Sue corrió a su habitación para volver con la monita sentada en su hombro. «Lady» llevaba un traje de hombre espacial.

—Mami se lo ha hecho —informó la niña, con los ojitos chispeantes.

En aquel momento sonó el teléfono. Tío Walt fue a responder y al momento dijo:

—Es para ti, Pete.

El chico tomó el auricular.

—Diga… Hola, Marsh… ¿Cómo? ¿Cuándo te has enterado? Está bien. Adiós. Adiós.

Pete se acercó al aparato de televisión y lo encendió. Acababa de dar principio un noticiario y el locutor, que parecía estar mirando directamente a los niños, decía:

—Los hermanos Hollister y los hermanos Davis, con ayuda de su amigo Marshall Holt, han resuelto el misterio de la ciudad de los proyectiles.

—¡Huuuy! —gritó Holly, estremecida.

—Chist —ordenó Pam, tirando de una trencita a su hermana.

El locutor prosiguió:

—Como recompensa a su gran labor detectivesca, mañana, un grupo de las Fuerzas Aéreas acompañará a los niños a hacer una especial visita a Cabo Cañaveral.

—¡Canastos!

—¡Zambomba!

—También el Presidente de los Estados Unidos hará una visita a la base mañana y estrechará personalmente la mano a cada uno de los niños.

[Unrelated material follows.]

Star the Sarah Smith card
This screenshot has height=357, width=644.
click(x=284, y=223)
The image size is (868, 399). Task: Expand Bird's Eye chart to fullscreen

Al instante, la Sala de los Davis quedó invadida por gritos de alegría y emoción. Cuando todos se hubieron tranquilizado un poco, Sue pidió:

—¿«Queréis» escucharme a mí ahora?

La pequeña tenía en el hombro a «Lady Rhesus» y en el regazo a «Proye».

—Te escuchamos —dijo Pete, sonriendo cariñosamente a su hermanita.

Sacudiendo repetidamente la cabeza, Sue les recordó:

—Ya os había «decido» yo que veríamos al Presidente.